Alle volte, però, per non farsi troppo del male converrebbe davvero gettare la
spugna. Fissavo la pioggia, e le macchine mi strombazzavano da dietro perché
tenevo un andatura lentissima, ma lo facevo apposta. Non avevo un cazzo da fare,
e che se ne andassero tutti affanculo. Accesi la radio e, nel momento esatto in
cui presi una sigaretta, il cellulare iniziò a trillare. Mi arrestai sul lato
della strada e scrutai il numero. Era il poeta che con la sua voce tenue mi
disse che stava andando a lavoro e, mentre mi parlava, captai nella sua
macchina le note di “Papa’s Got A Brand New Bag“ di James Brown. Ci
saremmo visti sabato sera al bar da Gino, perché c’era una novità. Di che tipo
e natura non era dato saperlo. Io intanto ero rimasto fermo sotto la pioggia, e
ci restai ascoltando Tom Waits cantare “Whistle
Down the Wind”. Guardai l’orologio,
erano ancora le 10,45, abbassai il finestrino e buttai via la sigaretta di
fronte a me, guardando il bagliore rosso della cicca spegnersi nella pioggia. Mi
riavviai e spensi la radio. Svoltai l’angolo e lo scroscio cessò.
Abito qui fin dalla
nascita, ma sognavo che un giorno me ne sarei andato. In un posto di ragazze
dagli occhi blu. Chitarre rosse e fiumi puliti. Non sono niente di quello che
volevo, sono sempre rimasto qui. Mi sono spinto fino a Mercy e Grand, una fifa
boia. Non riesco a stare qui e ho paura di andare via (baciami però di tanto in
tanto). Andrò all’inferno ma potrei anche rinunciare. Il bus all’angolo,
l’orologio appeso al muro, mulini a vento in rovina. Non c’è un alito di vento.

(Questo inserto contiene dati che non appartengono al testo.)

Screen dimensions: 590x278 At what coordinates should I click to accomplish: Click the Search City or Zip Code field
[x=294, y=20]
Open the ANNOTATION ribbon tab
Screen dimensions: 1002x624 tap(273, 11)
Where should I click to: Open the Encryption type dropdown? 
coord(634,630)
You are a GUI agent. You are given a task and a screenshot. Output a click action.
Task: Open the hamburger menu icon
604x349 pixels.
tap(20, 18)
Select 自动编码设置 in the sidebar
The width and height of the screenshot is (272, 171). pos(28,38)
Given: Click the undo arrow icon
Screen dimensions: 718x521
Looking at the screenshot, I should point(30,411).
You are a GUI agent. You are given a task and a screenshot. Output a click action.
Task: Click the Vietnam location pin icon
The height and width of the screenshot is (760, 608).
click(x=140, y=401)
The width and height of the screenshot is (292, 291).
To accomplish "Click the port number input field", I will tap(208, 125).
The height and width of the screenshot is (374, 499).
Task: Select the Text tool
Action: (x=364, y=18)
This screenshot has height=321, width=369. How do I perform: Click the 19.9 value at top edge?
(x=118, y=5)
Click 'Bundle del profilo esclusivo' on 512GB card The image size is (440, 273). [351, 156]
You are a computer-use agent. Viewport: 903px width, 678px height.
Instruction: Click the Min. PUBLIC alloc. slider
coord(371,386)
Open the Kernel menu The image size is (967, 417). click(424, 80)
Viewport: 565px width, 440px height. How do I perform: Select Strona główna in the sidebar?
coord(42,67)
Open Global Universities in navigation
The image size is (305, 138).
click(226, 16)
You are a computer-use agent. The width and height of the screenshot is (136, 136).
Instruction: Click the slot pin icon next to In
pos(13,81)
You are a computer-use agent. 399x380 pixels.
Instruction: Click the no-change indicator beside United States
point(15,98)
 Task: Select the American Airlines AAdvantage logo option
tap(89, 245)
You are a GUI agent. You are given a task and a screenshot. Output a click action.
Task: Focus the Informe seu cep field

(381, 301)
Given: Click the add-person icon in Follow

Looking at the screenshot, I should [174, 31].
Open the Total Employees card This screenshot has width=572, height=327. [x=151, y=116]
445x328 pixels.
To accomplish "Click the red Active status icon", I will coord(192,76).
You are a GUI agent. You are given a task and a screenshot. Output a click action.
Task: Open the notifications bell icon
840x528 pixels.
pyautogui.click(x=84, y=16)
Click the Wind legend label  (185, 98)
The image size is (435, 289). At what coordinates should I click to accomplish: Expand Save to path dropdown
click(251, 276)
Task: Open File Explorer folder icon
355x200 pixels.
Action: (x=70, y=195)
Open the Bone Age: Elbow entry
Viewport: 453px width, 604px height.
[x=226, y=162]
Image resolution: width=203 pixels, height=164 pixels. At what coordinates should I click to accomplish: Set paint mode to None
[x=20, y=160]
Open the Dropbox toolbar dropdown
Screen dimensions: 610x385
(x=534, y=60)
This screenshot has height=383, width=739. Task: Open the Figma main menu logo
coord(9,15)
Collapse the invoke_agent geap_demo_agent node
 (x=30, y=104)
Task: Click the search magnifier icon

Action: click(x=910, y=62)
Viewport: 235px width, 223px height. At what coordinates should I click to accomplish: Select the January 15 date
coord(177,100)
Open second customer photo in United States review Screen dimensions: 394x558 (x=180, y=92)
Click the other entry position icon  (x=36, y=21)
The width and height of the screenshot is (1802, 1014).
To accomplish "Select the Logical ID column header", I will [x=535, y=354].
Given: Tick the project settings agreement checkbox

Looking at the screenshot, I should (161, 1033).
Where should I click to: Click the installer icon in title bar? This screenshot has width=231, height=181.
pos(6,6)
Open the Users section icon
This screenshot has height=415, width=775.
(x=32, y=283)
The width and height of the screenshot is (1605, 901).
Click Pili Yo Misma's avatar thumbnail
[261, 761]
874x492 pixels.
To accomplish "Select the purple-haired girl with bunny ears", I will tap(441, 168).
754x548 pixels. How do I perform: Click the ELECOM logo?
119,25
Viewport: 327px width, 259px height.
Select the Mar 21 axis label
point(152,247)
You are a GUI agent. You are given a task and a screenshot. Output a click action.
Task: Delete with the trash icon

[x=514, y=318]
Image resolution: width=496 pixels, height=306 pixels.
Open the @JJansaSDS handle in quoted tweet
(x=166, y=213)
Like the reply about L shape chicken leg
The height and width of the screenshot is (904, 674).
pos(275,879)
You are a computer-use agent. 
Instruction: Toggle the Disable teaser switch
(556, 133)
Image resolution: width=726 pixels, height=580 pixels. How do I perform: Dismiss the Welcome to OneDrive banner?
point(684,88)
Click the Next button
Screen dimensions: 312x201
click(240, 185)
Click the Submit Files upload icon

Ho urlato, ho bestemmiato, se rimango qui arrugginisco. (Whistle
Down the Wind - Tom
Waits).
Nessuno cambia idea, e nessuno ci mette mai del suo per
farlo. Avevo posteggiato l’auto e camminavo senza un punto d'arrivo. Passai
davanti al baracchino di fiori di Donna Concetta, che se ne stava seduta nel
suo bugigattolo in attesa dell’arrivo di qualche cliente, e si raschiava nervosamente
le unghie fino a farle sanguinare. Forse era anche quello un piacere. Faceva
freddo ed ero solo. Allora contai le monete che avevo in tasca. Il primo grande
hit di Al Green, “Tired
Of Begin Alone”, fu pubblicato nel 1971 e seguito da “Let’s Stay Together” e “I’m
Still In Love With you”, oggi dei classici della soul music. Una vocalità da
crooning, invocante e penetrante, quella di Al Green, un cantante che riuscì ad aprirsi al mercato dei bianchi,
senza snaturare la sua identità. Complice anche la sua grandissima band,
formata dai fratelli Hodges, Tennie,
Charles e Leroy, e dal batterista Al
Jackson, un vero talento che fu ucciso nella sua casa di Memphis e
sostituito da Howard Grimes, un
altro batterista dal grande senso del ritmo. Musicisti con le contropalle, che
sapevano seguire le sue inflessioni vocali fino a scandagliargli l’animo, con
tocchi musicali sempre appropriati. Ci vuole capacità per fare bene le cose, ma
anche coraggio e forza. L’onestà? Quella non sempre è richiesta. Mi sentivo
smarrito con quel fondo di amarezza che mi accompagnava e scendendo il viale
sentii una malinconia dolce, come una melodia, come una canzone di Smokey Robinson and the Miracles affacciarsi
.
Al bar da Gino il sabato arrivai che erano le nove
passate, e già c’era un bel po’ di trambusto. Aveva organizzato un reading di
musica e poesie quella sera Toni, era questa la sua bella sorpresa. Non appena
mi vide si avvicinò spiegandomi che sarebbero intervenuti tanti autori tutti sconosciuti.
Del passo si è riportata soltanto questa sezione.